The mystery about the number of branches is still unsolved, as well as the date and purpose of the menorahs scratched into the stones of two wide corridors in Diocletian’s cellars. One theory is that they date to the 7th century, when the city of Salona to the north was captured by Avars and Slavs. Both Jews and Christians fled and moved into the shell of Diocletian’s Palace, where they occupied the rooms that were still standing and also built stone houses of their own. Some of the cellars were used as warehouses, and the marks on the walls might have identified the owners of various sections of storage space.
Another theory is that some of the stone blocks in the eastern cellar walls came from Roman buildings erected on the shore before Diocletian started building his retirement palace in the 290’s. The site Diocletian chose for his palace complex sloped down to the sea, so he built the cellars under the south end to create a level ground floor for the entirety of the fortification (and to raise his own living quarters well above water level). Other remnants of earlier Roman structures have been found in the cellars. Could the menorahs have been scratched into the wall stones of a previous building to indicate ownership by Roman Jews?

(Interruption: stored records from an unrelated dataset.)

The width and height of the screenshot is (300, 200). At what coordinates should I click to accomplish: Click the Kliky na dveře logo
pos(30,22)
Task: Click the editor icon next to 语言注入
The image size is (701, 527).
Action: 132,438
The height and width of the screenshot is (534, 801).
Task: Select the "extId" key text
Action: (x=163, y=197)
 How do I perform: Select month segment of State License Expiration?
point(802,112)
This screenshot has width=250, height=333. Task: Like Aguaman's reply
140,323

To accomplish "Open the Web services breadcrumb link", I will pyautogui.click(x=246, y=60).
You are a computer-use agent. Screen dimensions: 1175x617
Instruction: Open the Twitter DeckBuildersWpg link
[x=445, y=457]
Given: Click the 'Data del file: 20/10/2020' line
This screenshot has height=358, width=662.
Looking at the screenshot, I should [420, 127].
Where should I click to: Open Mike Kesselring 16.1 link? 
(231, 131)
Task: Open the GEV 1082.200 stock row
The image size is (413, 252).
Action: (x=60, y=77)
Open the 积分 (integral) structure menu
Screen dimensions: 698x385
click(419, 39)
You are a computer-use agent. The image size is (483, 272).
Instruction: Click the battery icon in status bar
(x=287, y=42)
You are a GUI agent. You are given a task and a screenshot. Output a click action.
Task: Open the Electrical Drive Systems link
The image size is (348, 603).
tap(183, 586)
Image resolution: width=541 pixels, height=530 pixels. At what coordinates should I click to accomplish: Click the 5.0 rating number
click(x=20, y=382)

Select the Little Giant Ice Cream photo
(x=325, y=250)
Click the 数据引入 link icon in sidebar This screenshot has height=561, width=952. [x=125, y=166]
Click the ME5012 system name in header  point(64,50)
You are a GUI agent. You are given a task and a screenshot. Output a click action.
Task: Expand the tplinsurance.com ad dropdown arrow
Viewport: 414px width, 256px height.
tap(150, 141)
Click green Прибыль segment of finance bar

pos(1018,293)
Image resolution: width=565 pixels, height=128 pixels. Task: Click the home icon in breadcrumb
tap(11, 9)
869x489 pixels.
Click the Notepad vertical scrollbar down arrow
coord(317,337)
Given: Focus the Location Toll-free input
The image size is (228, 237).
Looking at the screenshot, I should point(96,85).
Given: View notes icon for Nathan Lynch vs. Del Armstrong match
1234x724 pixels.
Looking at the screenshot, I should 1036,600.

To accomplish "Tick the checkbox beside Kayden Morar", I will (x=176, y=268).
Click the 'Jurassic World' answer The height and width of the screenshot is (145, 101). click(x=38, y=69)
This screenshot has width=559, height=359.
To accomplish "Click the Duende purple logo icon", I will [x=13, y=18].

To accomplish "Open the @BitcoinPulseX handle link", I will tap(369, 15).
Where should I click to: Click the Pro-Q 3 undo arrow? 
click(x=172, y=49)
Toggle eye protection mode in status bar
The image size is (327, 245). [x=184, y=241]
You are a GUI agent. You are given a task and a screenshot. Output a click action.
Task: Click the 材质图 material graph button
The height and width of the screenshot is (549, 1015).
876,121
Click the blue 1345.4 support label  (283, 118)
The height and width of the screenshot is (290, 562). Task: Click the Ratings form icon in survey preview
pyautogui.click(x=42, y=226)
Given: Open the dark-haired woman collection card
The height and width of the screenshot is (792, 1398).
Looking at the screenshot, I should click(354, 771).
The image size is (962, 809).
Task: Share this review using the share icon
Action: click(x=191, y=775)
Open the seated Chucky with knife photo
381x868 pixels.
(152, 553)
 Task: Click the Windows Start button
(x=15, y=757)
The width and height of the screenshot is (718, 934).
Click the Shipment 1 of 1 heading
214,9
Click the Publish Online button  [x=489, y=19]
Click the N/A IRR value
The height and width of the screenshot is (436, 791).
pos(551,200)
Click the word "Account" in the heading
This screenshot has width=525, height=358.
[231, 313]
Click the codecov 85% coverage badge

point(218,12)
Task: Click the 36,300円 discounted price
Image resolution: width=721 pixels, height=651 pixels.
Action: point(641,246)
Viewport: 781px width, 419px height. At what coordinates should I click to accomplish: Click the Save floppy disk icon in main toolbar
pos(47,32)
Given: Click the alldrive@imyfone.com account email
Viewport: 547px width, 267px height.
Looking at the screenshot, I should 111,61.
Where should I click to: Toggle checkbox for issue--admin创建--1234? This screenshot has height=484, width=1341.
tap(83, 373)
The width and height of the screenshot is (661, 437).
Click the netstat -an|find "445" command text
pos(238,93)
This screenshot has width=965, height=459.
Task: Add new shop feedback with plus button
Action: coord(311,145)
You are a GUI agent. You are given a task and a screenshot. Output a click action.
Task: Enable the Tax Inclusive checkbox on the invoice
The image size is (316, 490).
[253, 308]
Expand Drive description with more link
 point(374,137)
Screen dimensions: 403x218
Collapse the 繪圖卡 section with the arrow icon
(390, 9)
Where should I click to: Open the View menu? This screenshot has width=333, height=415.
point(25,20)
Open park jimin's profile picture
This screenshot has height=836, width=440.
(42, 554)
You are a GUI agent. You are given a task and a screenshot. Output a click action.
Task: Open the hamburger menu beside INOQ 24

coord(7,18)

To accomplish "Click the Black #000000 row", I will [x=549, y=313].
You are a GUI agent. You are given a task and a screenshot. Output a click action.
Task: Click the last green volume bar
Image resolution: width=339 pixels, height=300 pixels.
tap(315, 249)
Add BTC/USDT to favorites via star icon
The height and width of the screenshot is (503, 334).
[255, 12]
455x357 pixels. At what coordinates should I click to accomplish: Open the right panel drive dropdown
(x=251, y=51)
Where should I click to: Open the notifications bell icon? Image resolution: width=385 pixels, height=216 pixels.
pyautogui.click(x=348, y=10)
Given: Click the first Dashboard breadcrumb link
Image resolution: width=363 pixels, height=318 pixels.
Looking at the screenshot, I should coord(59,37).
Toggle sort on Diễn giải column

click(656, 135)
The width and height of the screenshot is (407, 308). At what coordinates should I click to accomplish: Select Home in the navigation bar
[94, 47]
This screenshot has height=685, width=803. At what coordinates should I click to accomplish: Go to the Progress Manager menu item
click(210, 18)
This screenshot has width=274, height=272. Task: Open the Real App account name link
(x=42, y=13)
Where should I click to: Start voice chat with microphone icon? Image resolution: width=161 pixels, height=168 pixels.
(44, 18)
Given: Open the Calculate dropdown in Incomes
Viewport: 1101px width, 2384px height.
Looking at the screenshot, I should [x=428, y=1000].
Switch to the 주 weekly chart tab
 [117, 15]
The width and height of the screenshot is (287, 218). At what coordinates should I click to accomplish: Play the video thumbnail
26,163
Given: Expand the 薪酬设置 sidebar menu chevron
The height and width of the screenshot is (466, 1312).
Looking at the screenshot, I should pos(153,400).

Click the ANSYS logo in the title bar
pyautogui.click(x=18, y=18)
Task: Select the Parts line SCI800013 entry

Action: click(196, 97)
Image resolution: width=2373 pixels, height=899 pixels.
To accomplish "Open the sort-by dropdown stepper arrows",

Either way, it disconcerts me to see the menorah carvings interspersed with the carved Roman letters “BAL” in the same cellar hall.1
In Hebrew, baal (בַּעַל) = owner, lord, husband. Local gods were called the baal of ____, with the blank filled in by a place name. For example, in the book of Bemidbar/Numbers, the Israelites go to feasts for Baal Pe-or.2 Occasionally the Torah calls God baal, as in poetic passages comparing the Israelites to a bride and God to a husband. But usually a baal is a foreign god, the kind that the Israelites are forbidden to serve.
The Hebrew Bible reports widespread worship of two foreign gods in the northern kingdom of Israel in the 7th century B.C.E.: Baal and Asherah.3 Were there Roman Jews five or six centuries later who still worshiped both the God of Israel and Baal? Did the same people carve both symbols into the stones?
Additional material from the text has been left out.